■ Compiti richiesti ■
1 - Indica se le affermazioni (a), (b) e (c) concordano con il brano sulla Città della Pietra, rispondendo sì o no e citando testualmente le parole decisive: (a) la società creata dagli imprenditori aveva sede legale a Hong Kong; (b) dal Comune di Dafeng sono stati acquistati 60 ettari di terreno; (c) le altre fabbriche sorte sugli stessi terreni erano destinate alla lavorazione del marmo.
2 - Elenca tutti i documenti che, nel brano sulla Città della Pietra, vengono citati a prova della proprietà dei terreni.
3 - Prosegui il brano sulla Città della Pietra a partire dalla sua ultima frase.

══ Brano estratto ══

Italiani vittima di una truffa da 60 milioni in Cina

La Città della Pietra doveva sorgere in Cina, sulle sponde del Mar Giallo. L’idea era venuta a due imprenditori italiani e a un loro collega cinese che avevano pensato di creare un grande parco industriale a Dafeng, nella provincia di Jiangsu, dove far arrivare via nave i marmi di mezzo mondo per tagliarli in lastre e venderli sul mercato cinese. A loro si sono aggiunti poi altri sei soci connazionali e otto fra spagnoli, olandesi e indiani. Tutti a investire su questo progetto che sfruttava le opportunità offerte da un grande porto commerciale e dalla vicina striscia di terra sottratta al mare e messa in vendita per realizzare dei capannoni industriali.
Creata una società con sede legale a Hong Kong, la Ouhua stone company, gli imprenditori hanno così acquistato dal Comune di Dafeng 133 ettari di terreno iniziando a costruire. Costo dell’investimento: 60 milioni di euro. In breve tempo sono sorti i primi capannoni e la macchina del vapore si è messa in moto. Tutto procedeva per il meglio quando gli italiani si sono accorti che sugli stessi terreni qualcuno stava costruendo altre fabbriche che nulla c’entravano con la Città della Pietra. Il presidente di Ouhua, Massimo Gallus, cavatore di Orosei, la racconta così: «Abbiamo chiesto chi fossero e cosa stessero facendo. “Un impianto di desalinizzazione dell’acqua”, dicono. E la costruite sui nostri terreni!? “Come vostri? Li abbiamo comprati dal governo”. “Impossibile: li abbiamo presi noi”. Ci sono i documenti: certificati, autorizzazioni, licenze, tasse pagate... Ma anche loro risultavano proprietari. Era accaduto l’incredibile: il Comune di Dafeng aveva venduto due volte la stessa terra». Non solo. «L’ente marittimo cinese ha dichiarato illegittime le nostre attività perché realizzate su aree marine rispetto alle quali il governo della città non avrebbe alcuna competenza».

═══
══ Voci fornite ══

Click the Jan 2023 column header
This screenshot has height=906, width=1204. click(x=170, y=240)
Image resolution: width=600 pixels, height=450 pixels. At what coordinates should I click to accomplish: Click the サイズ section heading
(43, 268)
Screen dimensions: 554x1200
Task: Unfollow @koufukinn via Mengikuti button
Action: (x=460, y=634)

═══

■ Esiti dei compiti ■
1 -
(a) Sì: «Creata una società con sede legale a Hong Kong, la Ouhua stone company».
(b) No: «acquistato dal Comune di Dafeng 133 ettari di terreno».
(c) No: «“Un impianto di desalinizzazione dell’acqua”, dicono».

2 - certificati, autorizzazioni, licenze, tasse pagate

3 -
Ma com’è possibile che un Comune venda un’area di cui non dispone e dia pure tutte le autorizzazioni a edificare e produrre? C’è un po’ di Totò e di fontana di Trevi in questa storia di malaffare. «Ma Totò era un privato, questo è un ente pubblico uhè». Urlano alla grande truffa. E il Comune di Dafeng che dice? «I funzionari della doppia beffa irreperibili, gli altri sono caduti dalle nuvole». Sono scattati anche una decina di arresti. «Riteniamo che il governo centrale cinese e altri soggetti istituzionali siano all’oscuro della vicenda». Nel frattempo le fabbriche sono state chiuse e alcuni capannoni demoliti.
«L’azienda ha prodotto per un anno e dovevamo svilupparci, c’erano grandi prospettive», racconta un affranto Giancarlo Bocchese, cavatore vicentino, socio di peso e responsabile Ricerca e sviluppo della Ouhua. Lui è tornato in Italia con gli altri. Lì è rimasto solo il socio cinese, Gao Quangfang, che sta seguendo anche gli sviluppi della causa in corso al locale tribunale. C’è in ballo un risarcimento colossale: 92 milioni di euro. «Di rischi in giro per il mondo se ne corrono sempre quando lavori con la pietra. Fanno parte del mestiere. Se non trovi l’oro che cerchi puoi aprire e chiudere. Ma qui è diverso, siamo rimasti senza niente per una truffa». Lo feriscono due cose, dice: «Aver abbandonato il grande progetto di portare l’Europa al capolinea della via della seta con il nostro know how e averci trascinato tante persone». Oltre ai soci forti ce ne sono un altro centinaio di minori, di cui una trentina italiani. «Hanno investito pure loro, chi più chi meno. Siamo a terra, in tutti i sensi»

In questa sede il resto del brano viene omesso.